Précisément, quand on travaille dans des zones dangereuses, est-ce qu’il n’y a pas des moments où l’on se décourage à l’idée de risquer sa peau pour ne s’adresser au final qu’à une poignée de téléspectateurs ?
Parvenir à intéresser 80 000 personnes, ce n’est peut-être rien en termes d’audience télévisuelle, de parts de marché, mais c’est déjà beaucoup dans l’absolu. Figurez-vous que cela représente l’équivalent du Stade de France ! Et ceux qui ont choisi de regarder le reportage, généralement diffusé très tard, sont très attentifs à notre travail. Sans doute plus que les téléspectateurs du JT. Sur 5 millions de personnes, on estime que 4,5 millions regardent plus ou moins distraitement, 450 000 sont attentifs et 50 000 très concentrés. Toucher 500 000 personnes dans ce contexte, c’est énorme. Aucun journal papier ne réalise ce tirage, excepté Ouest France. Sans compter ensuite les rediffusions, en France et à l’étranger, la possibilité de visionner les reportages sur Internet. On ne peut pas dire qu’on travaille pour rien.
Vous avez couvert beaucoup de zones de conflit, la Croatie, la Bosnie, le Kosovo, le Cambodge, le Rwanda… Quand vous rentrez de reportage, quel est votre objectif : émouvoir, alerter, faire réagir, documenter?

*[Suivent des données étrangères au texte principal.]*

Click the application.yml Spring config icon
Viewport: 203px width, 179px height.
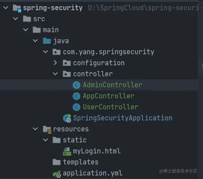(57, 174)
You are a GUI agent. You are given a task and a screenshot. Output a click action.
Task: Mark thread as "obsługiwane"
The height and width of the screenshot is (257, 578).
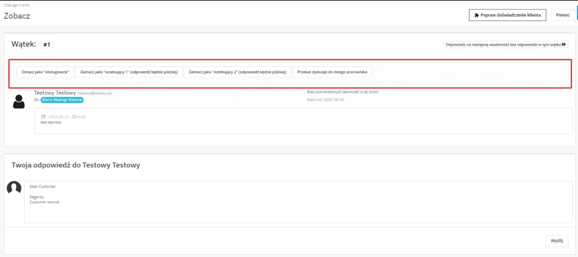(45, 72)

Personnellement, je préfère donner à réfléchir que faire pleurer. J’ai surtout envie de décrypter, d’expliquer, de contextualiser. Nous sommes tellement submergés d’informations aujourd’hui qu’on finit par ne plus rien comprendre, ou alors on comprend mal. Ce qui m’intéresse dans mon travail, c’est de prendre le temps de me poser, d’approfondir, pour comprendre réellement ce qui se passe. Ensuite, le public réagit ou pas. Entre comprendre et agir il y a un pas. Ce qui m’intéresse, c’est la pédagogie. J’ai été plongé dans la crise financière pour « Pièces à conviction » pendant deux mois. J’étais un béotien quand on a commencé à me parler du Tier One des banques, il m’a fallu comprendre pour expliquer aux téléspectateurs. Je me souviens d’une conférence de presse de Baudoin Prot, directeur général de BNP Paribas, en pleine crise financière. D’après lui tout allait bien. J’avais consulté les comptes de la banque. Ils avaient gagné 36 milliards d’euros en 4 ou 5 ans, alors pourquoi demander 2 ou 3 milliards d’aide à l’Etat français ? Je n’ai jamais obtenu d’explication. Aucun journaliste économique n’a posé la question ce jour-là. A mon avis parce que, au mieux, ils ne voient plus les choses tant elles leur paraissent évidentes, au pire parce qu’ils ont un problème d’indépendance, ils ont peur de se griller auprès de leurs sources ou de perdre de la publicité dans leurs journaux.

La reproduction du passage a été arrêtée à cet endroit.